WASHINGTON — Patients prescribed triptans for migraine do not adhere to treatment plans in over 40% of migraine attacks, according to study data being presented at the American Headache Society Annual Scientific Meeting in Washington, D.C.
Triptans, or other migraine-specific medications, are considered the best first-line defense against migraine attacks. However, Robert A. Nicholson, PhD, LCP, FAHS, of Mercy Clinic Headache Center & Mercy Health Research in St. Louis, and colleagues found that participants reported taking triptans in only 57.2% of cases and were more likely to do so when pain was mild rather than moderate or severe.
Despite its importance to migraine treatment, there is a dearth of studies that investigate rates of medication adherence among migraine patients. In this study, the researchers wanted to determine the rates of triptan adherence during migraine attacks, assessing data in real and near time across several attacks.
The study included 267 participants with migraine who had been prescribed a triptan. Each participant completed a web-based headache diary every day for at least 30 days.
If the participant reported a headache, the diary assessed variables including headache severity, headache duration, associated International Classification of Headache Disorders (ICHD) symptoms, acute medication use, and attack disability as measured by the Migraine Disability Index (MIDI).

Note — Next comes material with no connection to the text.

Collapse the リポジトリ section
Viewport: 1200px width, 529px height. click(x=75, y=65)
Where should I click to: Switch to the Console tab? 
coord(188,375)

The researchers only assessed the days in which participants had a migraine, probable migraine, or treated the headache with a triptan (n=7,497).

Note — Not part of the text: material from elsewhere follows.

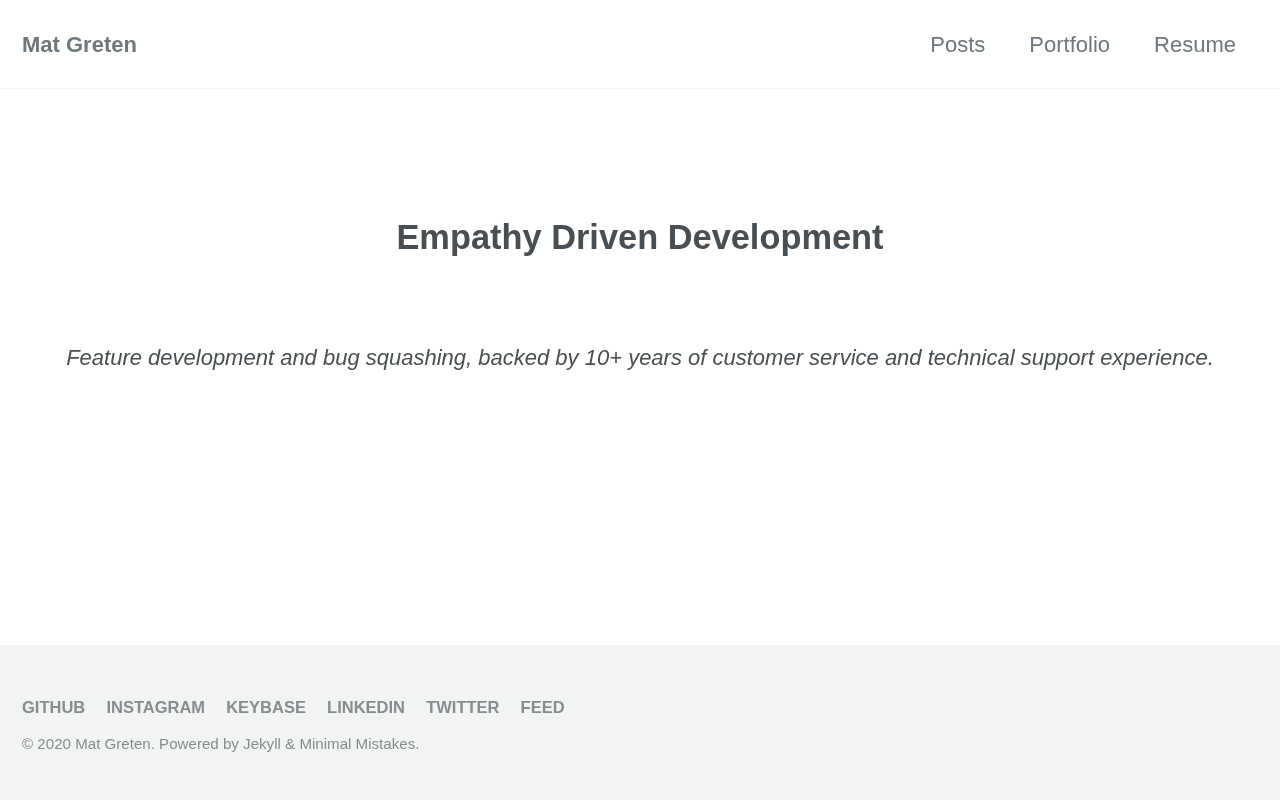The width and height of the screenshot is (1280, 800).
Task: Click the heading's capitalized word Development
Action: pyautogui.click(x=775, y=238)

The researchers found that 4,291 (57.2%) of migraines in the study were treated with a triptan. On days when a triptan was taken, the average amount of reported disability was significantly lower compared with days where a triptan was not taken.
Adherence to triptans was higher when participants reported mild pain severity (56%) compared with when they reported moderate (43%) or severe (39%) pain. It was also higher when participants had nausea (49% yes vs. 42% no), photophobia (50% yes vs. 42% no), pulsating/throbbing pain (53% yes vs. 39% no), or unilateral pain (53% yes vs. 39%).
The researchers suggest educating patients on the benefits of medication for migraines in order to encourage higher rates of triptan adherence.
- Nicholson RA et al Abstract 89682: Longitudinal Real and Near-Time Assessment of Acute Medication Adherence During Migraine Attacks. Presented at: American Headache Society Annual Scientific Meeting; June 18-21, 2015; Washington, D.C.